Deu-se então um colapso nos mercados
bancários, que perdura até o momento. Apavoradas com a onda de falências, as
instituições financeiras bloquearam a concessão de empréstimos – inclusive
entre si mesmas. Este movimento, por sua vez, multiplicou a sensação de
insegurança, corroendo o próprio sentido da palavra crédito, base de
todo o sistema. A crise alastrou-se dos Estados Unidos para a Europa. Em dois
dias, cinco importantes bancos do Velho Continente naufragaram [2].

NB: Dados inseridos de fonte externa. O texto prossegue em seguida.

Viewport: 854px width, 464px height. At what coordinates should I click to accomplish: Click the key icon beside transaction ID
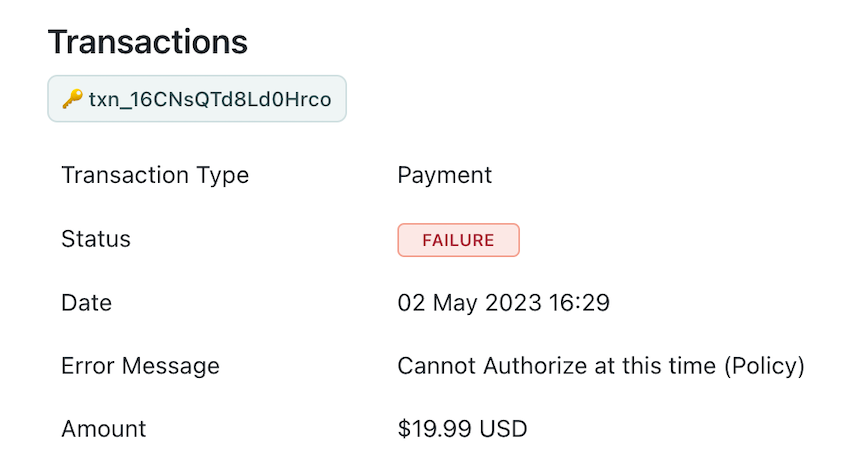(72, 99)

Muito rapidamente, o terremoto
financeiro começou a atingir também a chamada “economia real”. Por falta de
financiamento, as vendas de veículos caíram 27% (comparadas com o ano anterior)

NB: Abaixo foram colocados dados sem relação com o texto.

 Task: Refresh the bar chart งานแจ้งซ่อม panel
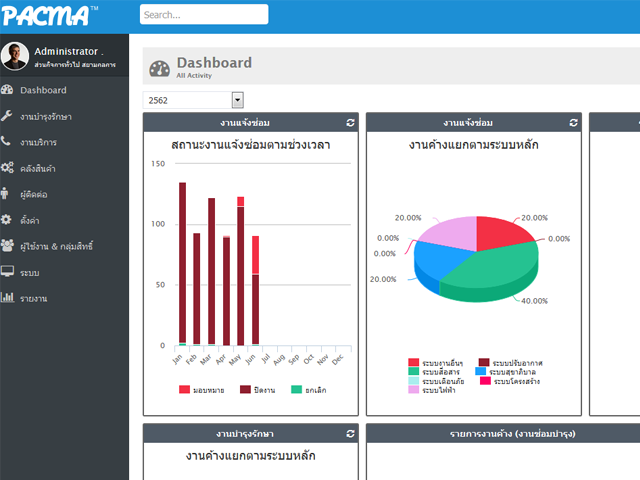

em setembro, recuando para o nível mais baixo nos últimos 15 anos. Em 3 de
outubro, a General Motors brasileira colocou em férias compulsórias os
trabalhadores de duas de suas fábricas (que produzem para exportação), num
sinal dos enormes riscos de contágio internacional. Diante do risco de recessão
profunda, até os preços do petróleo cederam, caindo neste 6/10 a 90 dólares por
barril – uma baixa de 10% em apenas uma semana. A tempestade afeta também o
setor público. Ao longo da semana, os governantes de diversos condados
norte-americanos mostraram-se intranqüilos diante da falta de caixa. O
governador da poderosa Califórnia, Arnold Schwazenegger, anunciou em 2 de
outubro que não poderia fazer frente ao pagamento de policiais e bombeiros se
não obtivesse, do governo federal, um empréstimo imediato de ao menos 7 bilhões
de dólares.
Desconfiados da solidez dos bancos,
os correntistas podem sacar seus depósitos, o que provocaria nova onda de quebras
e devastaria a confiança na própria moeda. Em tempos de globalização, seria “a
mãe de todas as corridas contra os bancos”

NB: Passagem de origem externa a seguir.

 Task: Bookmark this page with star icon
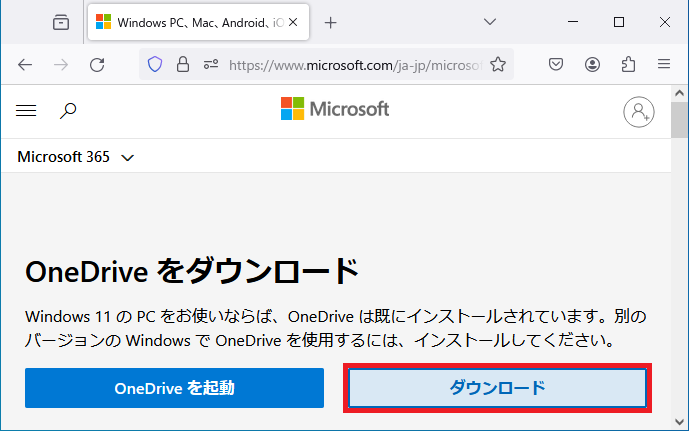pos(498,65)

Nos últimos dias, alastrou-se o pavor
de algo nunca visto, desde 1929: desconfiados da solidez dos bancos, os
correntistas poderiam sacar seus depósitos, o que provocaria nova onda de
quebras e devastaria a confiança na própria moeda. Em tempos de globalização,
seria “a mãe de todas as corridas contra os bancos”, segundo a descreveu o
economista Nouriel Roubini, que se tornou conhecido por prever há meses, com
notável precisão, todos os desdobramentos da crise atual.
Os primeiros sinais deste enorme
desastre já estão visíveis. Em 2 de outubro, o Banco Central (BC) da Irlanda
sentiu-se forçado a tranqüilizar o público, anunciando aumento no seguro
estatal sobre 100% dos depósitos confiados a seis bancos. Na noite de domingo,
foi a vez de o governo alemão tomar atitude semelhante. Mas as medidas foram
tomadas de modo descoordenado, porque terminou sem resultados concretos, no
fim-de-semana, uma reunião dos “quatro grandes” europeus [3],
convocada pelo presidente francês, para buscar ações comuns contra a crise.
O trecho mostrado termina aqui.